I was getting my tubes tied.
I was so overwhelmed. This beautiful little baby, with the fresh baby smell. This peaceful little cuddly, tiny thing, was my last.
I will never get to do this again.
From here on out, everything I get to experience with this one, will never happen again.
I had to hold back tears the whole way down do the operating room, leaving my baby with her dad. I kept thinking:
This will be the last first smile
the last tiny newborn clothes I will ever have to pick out
And for the first week after I had the procedure done, I would cry thinking about it. I would just hold her and cry.
The whole first week home holding my perfect little, peaceful baby. I almost had time to regret it…
and then it all set in.
I had just spend most of my year pregnant.
I was getting little to no sleep.
My 5 year old started Kindergarten and needed me. She wanted time with me.
My husband needed me.
The house needed cleaned. The laundry never stopped. Someone had to cook breakfast, lunch, and dinner…and that person was me. In a few short weeks I would have to manage all of this, and go back to my full time job.
This was my deciding factor.
My family deserves me. All of me. Not only physically, but mentally.
I, honest to god, could not be a good mom to more children, I just couldn’t.
Some moms are great at managing the chaos. They could have 100 kids and still have it together….
I am not that person.
Not to mention the cost of having more kids. Bigger vehicles, bigger house. And diapers, holy shit. The damn things are so expensive you need to take out a second mortgage just to afford them anyway.
Call me selfish, but I need to get back to myself. I need to find me again.
We struggled getting pregnant with both girls. (hence the almost 6 years age difference), So for most of the time we have been together we have worried about trying to get pregnant.
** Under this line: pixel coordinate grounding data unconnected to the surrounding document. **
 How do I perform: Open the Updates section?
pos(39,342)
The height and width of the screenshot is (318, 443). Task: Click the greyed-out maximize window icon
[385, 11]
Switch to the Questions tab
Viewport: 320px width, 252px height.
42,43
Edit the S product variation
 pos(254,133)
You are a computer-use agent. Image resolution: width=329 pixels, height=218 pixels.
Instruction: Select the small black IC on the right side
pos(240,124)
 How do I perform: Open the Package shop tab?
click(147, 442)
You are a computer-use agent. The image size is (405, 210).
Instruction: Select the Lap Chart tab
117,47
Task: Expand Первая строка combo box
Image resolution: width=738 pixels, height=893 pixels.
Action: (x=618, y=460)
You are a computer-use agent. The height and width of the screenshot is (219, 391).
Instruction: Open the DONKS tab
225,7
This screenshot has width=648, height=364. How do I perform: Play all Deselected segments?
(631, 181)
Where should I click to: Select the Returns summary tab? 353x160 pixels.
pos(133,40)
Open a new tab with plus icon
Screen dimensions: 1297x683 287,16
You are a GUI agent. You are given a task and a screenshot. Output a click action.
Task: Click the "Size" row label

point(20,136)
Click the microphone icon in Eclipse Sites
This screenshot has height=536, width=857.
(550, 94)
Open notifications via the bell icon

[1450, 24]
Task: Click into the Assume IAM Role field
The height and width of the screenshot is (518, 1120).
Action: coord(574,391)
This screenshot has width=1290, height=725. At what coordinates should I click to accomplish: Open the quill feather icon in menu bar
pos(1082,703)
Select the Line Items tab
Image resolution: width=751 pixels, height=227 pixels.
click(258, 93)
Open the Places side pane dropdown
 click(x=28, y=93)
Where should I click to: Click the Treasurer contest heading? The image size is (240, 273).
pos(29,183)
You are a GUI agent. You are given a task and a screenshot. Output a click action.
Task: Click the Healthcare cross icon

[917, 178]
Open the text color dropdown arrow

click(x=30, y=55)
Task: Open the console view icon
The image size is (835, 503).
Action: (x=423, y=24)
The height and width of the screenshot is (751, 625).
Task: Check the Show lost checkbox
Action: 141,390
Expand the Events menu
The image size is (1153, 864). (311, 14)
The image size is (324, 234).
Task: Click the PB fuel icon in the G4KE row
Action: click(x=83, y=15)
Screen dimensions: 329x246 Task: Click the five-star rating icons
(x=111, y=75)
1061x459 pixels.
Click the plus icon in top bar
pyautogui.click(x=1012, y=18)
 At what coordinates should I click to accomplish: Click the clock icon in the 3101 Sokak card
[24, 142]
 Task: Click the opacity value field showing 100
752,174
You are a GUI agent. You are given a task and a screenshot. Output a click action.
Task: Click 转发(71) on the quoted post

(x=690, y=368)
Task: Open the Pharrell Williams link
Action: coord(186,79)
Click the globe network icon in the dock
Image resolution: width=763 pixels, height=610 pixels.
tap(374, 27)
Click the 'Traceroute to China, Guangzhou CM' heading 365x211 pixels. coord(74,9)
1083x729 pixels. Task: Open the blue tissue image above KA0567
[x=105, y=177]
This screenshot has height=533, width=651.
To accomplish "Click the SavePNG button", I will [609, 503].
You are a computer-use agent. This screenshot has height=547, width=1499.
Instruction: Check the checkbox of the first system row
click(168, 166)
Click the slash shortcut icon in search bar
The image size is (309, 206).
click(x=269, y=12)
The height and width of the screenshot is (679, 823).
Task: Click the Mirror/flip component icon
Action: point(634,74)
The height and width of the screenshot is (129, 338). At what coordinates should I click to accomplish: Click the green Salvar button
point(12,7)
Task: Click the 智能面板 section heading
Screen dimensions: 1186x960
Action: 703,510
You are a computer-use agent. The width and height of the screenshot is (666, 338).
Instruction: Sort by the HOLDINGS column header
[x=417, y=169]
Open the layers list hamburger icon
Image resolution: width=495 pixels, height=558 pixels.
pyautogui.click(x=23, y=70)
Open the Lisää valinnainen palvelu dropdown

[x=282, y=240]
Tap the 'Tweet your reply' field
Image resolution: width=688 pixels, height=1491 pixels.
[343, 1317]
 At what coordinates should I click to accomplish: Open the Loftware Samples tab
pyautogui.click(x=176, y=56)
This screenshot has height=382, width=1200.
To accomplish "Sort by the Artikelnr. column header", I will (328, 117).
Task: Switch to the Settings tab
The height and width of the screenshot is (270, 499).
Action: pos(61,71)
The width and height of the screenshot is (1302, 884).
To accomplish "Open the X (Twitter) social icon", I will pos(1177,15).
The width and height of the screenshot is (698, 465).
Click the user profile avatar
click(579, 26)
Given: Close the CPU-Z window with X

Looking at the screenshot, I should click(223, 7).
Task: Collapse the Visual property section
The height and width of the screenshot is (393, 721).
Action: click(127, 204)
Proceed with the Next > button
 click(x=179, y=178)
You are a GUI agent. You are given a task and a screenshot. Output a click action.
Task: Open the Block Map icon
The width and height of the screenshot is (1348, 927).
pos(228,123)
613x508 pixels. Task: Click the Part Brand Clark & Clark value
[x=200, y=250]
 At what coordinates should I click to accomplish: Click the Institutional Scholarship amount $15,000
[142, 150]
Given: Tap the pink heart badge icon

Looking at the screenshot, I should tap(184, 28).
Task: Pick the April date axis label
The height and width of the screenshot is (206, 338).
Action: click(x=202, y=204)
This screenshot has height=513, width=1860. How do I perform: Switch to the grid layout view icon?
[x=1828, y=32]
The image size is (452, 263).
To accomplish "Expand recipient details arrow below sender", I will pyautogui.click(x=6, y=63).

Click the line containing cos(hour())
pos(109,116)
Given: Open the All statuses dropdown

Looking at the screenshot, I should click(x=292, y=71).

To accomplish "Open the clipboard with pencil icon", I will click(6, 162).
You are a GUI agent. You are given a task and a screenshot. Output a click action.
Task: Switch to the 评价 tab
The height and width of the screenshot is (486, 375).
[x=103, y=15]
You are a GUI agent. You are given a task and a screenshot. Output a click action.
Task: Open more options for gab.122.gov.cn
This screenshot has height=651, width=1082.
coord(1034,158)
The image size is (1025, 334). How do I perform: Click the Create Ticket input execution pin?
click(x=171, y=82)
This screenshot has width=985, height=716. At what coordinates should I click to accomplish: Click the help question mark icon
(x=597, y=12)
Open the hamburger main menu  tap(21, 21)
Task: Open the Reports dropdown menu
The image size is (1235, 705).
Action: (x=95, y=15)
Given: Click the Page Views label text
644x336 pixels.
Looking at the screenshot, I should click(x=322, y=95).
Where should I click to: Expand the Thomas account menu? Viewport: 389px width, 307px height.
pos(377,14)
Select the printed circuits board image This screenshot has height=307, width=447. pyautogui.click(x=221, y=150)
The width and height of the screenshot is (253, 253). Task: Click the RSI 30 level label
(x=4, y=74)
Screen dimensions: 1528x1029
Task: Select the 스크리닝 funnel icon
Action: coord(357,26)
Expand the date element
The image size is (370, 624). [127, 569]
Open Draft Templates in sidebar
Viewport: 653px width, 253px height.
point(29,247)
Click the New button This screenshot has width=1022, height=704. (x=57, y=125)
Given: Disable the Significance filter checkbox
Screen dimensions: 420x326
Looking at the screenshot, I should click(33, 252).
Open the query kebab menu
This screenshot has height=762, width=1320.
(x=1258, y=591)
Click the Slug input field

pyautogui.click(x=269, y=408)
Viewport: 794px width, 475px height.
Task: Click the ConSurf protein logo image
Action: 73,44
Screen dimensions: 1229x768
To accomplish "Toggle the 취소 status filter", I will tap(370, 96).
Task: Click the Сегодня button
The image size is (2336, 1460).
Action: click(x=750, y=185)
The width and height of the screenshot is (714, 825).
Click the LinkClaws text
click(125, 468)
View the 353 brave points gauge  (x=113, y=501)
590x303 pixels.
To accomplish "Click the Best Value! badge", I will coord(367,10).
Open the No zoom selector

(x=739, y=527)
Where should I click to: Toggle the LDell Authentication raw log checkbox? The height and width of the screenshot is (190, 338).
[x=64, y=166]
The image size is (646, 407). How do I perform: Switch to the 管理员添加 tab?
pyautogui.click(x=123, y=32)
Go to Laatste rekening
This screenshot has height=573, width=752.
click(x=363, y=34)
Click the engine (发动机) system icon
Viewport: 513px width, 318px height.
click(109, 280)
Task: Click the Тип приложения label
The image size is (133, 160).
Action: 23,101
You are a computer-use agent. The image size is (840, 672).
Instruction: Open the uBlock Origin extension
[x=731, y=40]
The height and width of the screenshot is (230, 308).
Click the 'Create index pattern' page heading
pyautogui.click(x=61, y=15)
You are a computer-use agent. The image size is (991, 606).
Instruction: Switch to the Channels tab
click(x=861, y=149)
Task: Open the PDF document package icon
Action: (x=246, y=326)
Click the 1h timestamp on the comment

And then when I was pregnant, we worried about the baby. Then when I had the girls, we worried about them some more.
So, my last baby was my last…but just because she is it, doesn’t mean we wont have a lot more firsts.
First (of many) family vacations.
Our First plane ride.
The First road trip.
First fishing trip.
First goat (yea, i want goats)
Rather it be that your first was your last, or your 10th was your last. When you know you are done, you just know.
And just because those little baby days are over, doesn’t mean its the end. Honestly, my heart is still open to adoption, and someday when we feel like it is time, we may just do that. If adoption is not in the cards, I know the fun is not over for us.
So, what about you guys? How many did you stop with? When did you know that your last was your last?